18 ottobre 2016 - Autoproduzione

La sperimentazione è sempre stata il motore di ricerca preferito di un certo tipo di musicisti, il voler andare oltre la melodia e cercare nuove strade per poter esprimere la proria sensibilità artistica. In certi casi può essere anche stimolante e produttivo, sia per chi suona e sia per chi ascolta, ma ci sono sempre dei limiti da non superare, pena il passare dal capolavoro artistico alla noia più totale. Nel caso dei Sonicatomic e di "Vibes Addiction" questo limite è stato ampiamente superato, il motivo è un uso e abuso spropositato di questa ricerca sonora, che pur suggestiva, non si lascia ascoltare piacevolmente e annoia già dopo pochi minuti di ascolto.

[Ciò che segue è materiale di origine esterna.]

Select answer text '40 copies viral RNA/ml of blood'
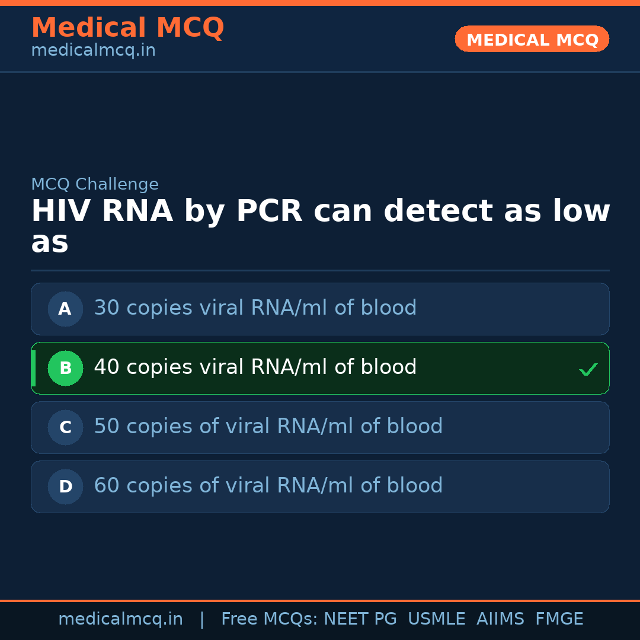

Stiamo parlando di musicisti tecnicamente preparati e che sanno ben giostrarsi con il proprio strumento, creando a tratti, anche delle discrete linee sonore, ma purtroppo prive di personalità e attitudine, che non coinvolgono all'ascolto, trasformandosi in un inutile sottofondo da “apericena” che ha poco a che fare con la sperimentazione o la ricerca di un “mood” sonoro. La musica ha bisogno di buoni musicisti (e i Soniatomic in questo sono abili arruolati), ma ha bisogno anche di una componente fondamentale di cui l'ascoltatore si nutre: la melodia. I brani solo strumentali sono sempre apprezzabili, soprattutto se a suonarli sono persone che sanno il fatto loro, farne un intero progetto sonoro non sempre può essere una buona idea, come in questo caso.